===== Given entries
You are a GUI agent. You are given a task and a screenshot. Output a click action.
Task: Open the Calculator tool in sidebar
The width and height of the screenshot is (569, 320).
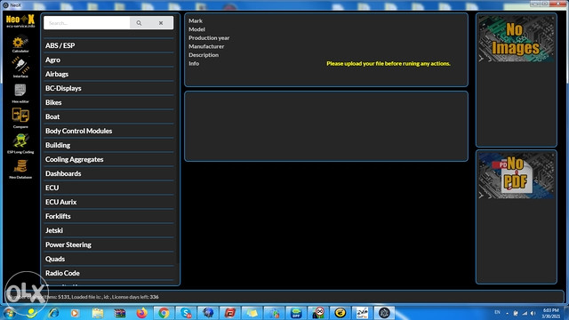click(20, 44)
==========
===== Given entries
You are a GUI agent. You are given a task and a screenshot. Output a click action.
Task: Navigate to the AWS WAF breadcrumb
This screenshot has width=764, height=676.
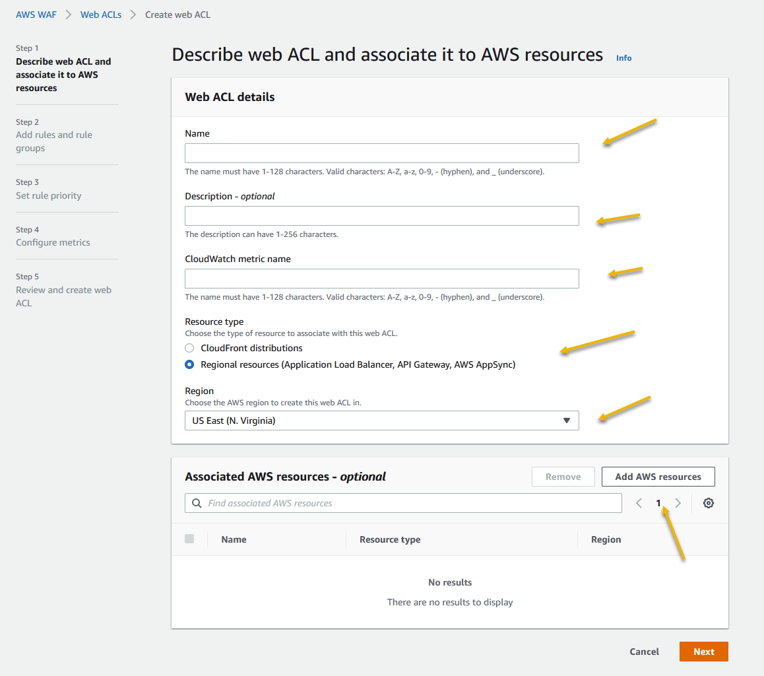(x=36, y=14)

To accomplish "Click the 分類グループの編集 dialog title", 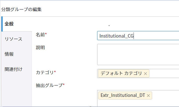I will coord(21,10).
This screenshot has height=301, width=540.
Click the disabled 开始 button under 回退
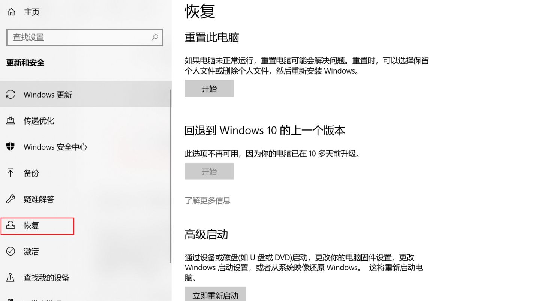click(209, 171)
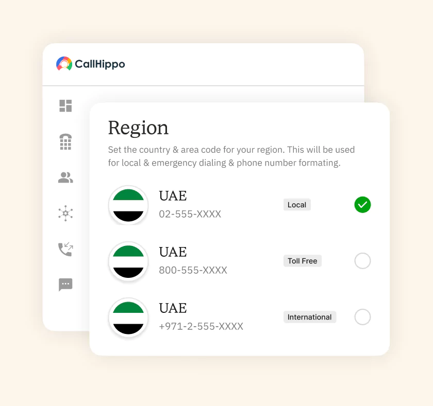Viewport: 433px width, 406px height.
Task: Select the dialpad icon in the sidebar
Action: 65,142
==========
__Directions for this task__:
How many of the lines above contain the string "screenshot", matching case exactly? Reply with the number only.

__Result__:
5